The ethical blindness of the Commission Proper and their introduction of political partisanship at the expense of the audit process and the reputation of the audit staff and the institution; their undermining of basic and cherished principles of intellectual and professional values, and not arrive or impede the collegial body to achieve the highest standard of performance, which its highly skilled and educated personnel complement is capable of accomplishing; but instead to cover up and excuse the shortcomings of people allied with the administration and even in CoA of people of their choice are acts that did not sit well with the core of the rank and file for they erode public confidence in the exercise of the audit process.

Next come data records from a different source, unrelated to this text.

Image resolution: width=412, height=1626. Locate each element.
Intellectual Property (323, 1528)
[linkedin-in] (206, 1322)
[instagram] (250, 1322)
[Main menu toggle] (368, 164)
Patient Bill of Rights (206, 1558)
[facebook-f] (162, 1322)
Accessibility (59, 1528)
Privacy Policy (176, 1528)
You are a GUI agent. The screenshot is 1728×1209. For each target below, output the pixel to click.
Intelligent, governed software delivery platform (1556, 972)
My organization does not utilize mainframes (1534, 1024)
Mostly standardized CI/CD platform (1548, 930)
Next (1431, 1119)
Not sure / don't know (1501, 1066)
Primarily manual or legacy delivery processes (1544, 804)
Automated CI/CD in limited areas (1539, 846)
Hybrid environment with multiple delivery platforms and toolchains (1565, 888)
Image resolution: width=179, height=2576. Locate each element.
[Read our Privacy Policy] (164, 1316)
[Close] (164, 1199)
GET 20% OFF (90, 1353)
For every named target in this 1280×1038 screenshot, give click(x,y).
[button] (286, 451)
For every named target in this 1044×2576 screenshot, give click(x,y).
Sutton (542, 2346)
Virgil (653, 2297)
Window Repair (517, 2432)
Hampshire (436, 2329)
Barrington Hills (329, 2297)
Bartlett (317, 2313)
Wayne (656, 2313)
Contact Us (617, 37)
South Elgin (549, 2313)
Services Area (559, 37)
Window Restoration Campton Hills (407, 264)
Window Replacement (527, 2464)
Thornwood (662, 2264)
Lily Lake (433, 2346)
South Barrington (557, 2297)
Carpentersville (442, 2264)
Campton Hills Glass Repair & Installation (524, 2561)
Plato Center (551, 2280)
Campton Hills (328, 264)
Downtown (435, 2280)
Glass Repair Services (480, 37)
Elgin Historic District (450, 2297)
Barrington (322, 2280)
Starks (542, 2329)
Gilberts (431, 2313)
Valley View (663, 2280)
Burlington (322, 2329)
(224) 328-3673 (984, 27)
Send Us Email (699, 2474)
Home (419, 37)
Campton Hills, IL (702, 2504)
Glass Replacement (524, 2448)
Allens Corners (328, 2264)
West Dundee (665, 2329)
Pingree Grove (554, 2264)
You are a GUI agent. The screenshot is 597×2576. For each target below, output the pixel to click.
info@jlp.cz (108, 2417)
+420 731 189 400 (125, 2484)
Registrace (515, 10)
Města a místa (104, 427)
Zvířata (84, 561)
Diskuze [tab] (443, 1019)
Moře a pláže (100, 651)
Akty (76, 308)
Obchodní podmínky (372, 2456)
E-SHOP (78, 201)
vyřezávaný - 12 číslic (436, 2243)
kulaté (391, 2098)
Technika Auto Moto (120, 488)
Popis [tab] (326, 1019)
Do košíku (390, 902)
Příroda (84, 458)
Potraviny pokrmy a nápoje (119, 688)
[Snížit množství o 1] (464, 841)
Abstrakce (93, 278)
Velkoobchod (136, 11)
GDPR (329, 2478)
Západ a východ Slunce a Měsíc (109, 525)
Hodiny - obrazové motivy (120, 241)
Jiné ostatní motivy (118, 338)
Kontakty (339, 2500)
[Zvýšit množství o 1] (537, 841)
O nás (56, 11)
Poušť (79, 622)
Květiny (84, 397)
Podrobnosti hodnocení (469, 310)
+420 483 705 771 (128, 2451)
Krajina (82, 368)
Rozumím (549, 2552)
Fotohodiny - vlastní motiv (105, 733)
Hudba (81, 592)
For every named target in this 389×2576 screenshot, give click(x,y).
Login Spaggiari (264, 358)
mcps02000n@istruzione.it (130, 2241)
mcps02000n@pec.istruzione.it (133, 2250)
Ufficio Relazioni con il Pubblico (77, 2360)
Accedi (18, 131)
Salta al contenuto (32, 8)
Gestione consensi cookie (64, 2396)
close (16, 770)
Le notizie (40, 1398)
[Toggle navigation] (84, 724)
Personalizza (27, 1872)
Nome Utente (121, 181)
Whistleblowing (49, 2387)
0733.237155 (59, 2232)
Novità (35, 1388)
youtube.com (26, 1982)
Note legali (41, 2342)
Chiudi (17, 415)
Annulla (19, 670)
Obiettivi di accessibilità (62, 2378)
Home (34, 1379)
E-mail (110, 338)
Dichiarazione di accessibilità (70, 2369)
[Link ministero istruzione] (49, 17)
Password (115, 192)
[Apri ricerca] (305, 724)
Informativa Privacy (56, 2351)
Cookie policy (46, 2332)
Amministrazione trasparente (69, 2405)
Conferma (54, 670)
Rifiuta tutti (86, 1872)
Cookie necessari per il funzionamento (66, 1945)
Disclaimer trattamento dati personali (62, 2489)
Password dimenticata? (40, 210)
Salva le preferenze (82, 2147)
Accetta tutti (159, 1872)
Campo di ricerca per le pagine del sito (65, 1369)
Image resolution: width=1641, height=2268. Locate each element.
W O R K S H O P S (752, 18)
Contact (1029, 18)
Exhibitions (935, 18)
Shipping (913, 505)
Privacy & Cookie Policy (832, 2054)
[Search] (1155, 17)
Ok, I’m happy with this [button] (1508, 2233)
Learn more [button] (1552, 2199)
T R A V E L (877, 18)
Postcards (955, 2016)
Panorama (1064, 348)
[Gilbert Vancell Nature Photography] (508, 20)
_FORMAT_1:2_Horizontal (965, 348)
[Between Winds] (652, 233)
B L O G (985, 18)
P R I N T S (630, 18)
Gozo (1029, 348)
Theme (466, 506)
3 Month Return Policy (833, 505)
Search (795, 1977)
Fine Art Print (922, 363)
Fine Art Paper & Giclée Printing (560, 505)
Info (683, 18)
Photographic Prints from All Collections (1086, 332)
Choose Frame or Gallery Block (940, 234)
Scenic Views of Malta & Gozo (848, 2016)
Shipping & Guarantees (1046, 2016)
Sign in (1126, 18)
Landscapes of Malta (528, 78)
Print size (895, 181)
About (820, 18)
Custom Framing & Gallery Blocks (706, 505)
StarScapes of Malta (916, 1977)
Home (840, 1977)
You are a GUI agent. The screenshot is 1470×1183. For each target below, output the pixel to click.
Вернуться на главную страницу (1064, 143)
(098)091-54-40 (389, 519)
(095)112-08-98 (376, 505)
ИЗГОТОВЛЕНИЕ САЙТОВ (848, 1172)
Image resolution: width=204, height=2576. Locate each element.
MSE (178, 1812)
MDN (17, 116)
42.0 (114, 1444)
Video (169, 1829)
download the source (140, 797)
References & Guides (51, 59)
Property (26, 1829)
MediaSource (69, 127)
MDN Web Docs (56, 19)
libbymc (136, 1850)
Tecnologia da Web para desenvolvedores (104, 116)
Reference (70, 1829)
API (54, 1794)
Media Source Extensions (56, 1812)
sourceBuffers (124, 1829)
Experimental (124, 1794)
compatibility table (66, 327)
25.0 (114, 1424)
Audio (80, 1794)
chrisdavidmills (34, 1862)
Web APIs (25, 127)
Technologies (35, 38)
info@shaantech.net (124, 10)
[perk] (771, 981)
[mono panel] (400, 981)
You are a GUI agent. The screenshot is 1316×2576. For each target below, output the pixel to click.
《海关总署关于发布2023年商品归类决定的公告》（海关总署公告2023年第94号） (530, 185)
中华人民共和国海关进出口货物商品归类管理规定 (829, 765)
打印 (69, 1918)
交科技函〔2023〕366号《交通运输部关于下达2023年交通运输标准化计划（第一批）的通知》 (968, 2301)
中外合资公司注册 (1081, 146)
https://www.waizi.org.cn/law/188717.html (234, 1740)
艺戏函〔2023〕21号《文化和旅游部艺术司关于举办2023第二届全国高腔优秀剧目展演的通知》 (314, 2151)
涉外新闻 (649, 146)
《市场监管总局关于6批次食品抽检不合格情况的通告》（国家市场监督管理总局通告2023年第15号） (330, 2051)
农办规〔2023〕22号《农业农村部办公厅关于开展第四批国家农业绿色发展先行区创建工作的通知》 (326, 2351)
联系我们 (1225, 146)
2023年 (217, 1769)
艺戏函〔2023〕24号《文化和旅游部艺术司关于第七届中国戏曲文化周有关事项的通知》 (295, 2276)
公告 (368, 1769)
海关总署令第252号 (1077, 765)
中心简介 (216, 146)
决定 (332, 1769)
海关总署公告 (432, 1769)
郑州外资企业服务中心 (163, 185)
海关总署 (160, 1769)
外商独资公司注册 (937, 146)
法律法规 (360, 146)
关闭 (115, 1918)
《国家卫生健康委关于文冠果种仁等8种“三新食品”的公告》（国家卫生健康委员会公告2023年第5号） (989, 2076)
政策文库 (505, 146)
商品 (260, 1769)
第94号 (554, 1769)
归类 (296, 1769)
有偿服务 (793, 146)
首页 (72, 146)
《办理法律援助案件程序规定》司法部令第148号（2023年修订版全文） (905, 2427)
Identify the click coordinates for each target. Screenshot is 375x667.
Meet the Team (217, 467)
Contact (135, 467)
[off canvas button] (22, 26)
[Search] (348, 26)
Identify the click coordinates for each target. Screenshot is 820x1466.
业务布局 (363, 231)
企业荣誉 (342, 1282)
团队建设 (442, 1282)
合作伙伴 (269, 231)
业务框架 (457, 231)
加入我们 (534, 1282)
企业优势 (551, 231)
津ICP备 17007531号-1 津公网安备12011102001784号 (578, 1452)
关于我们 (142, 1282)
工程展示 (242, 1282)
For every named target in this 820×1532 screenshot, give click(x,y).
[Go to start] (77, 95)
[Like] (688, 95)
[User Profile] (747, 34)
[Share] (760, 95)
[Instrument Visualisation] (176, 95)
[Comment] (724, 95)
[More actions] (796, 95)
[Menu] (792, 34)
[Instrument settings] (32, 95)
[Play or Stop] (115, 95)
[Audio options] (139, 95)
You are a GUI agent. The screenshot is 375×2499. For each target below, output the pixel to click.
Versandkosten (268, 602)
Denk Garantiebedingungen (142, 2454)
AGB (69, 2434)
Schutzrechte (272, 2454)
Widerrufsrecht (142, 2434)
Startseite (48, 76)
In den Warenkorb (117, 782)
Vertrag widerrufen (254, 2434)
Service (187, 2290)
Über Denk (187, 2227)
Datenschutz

This impunity was typified by an early morning screaming headline of a local newspaper: “CoA tells Bongbong Marcos to return his P10-M pork barrel.”

CoA old-timers were quick to comment. It was foolish to tell Bongbong to refund an amount of which he was not a custodian. Neither was he the approving officer in the disbursement of such fund. Neither did he certify to the necessity of such payment nor of any payment.

It turned out later on that the newspaper headline of CoA telling Bongbong Marcos to return his P10-million pork was linked to CoA chairperson Grace Pulido-Tan’s bid to secure the vacant Supreme Court post as indicated by the following events:

• Early July 2014, Pulido-Tan announced to CoA officials and employees that she would leave the agency in August to assume her new position as Associate Justice of the Supreme Court.

• On 8 August 2014, the CoA head ordered the release to the ATM accounts of 8,000 CoA employees her farewell gift of P30,000 each, or a total of over P200 million, charged against savings from unfilled CoA positions, with a pledge of an additional P30,000 each again on 21 August 2014, after her appointment to the position of Associate Justice of the Supreme Court; and
• In addition, the multimillionaire CoA chief gifted each of the six CoA assistant commissioners with a Mitsubishi Montero van valued at P1.7 million each, and a Starex van for each of the two commissioners as her goodbye gifts at government expense, her monumental legacy without precedence in CoA’s more than 115-year history.

From 18 to 19 August 2014, reliable sources from inside the auditors’ compound sent text messages, telling Pulido-Tan was shredding her confidential files preparatory to the assumption of her new post at the Supreme Court.

But unfortunately came the sad news from the radio of a reversal in the position of Executive Secretary Paquito Ochoa, who argued for the inclusion in the short list of Solicitor General Francis Jardeleza, that paved the way for his appointment as Associate Justice of the Supreme Court a few hours after.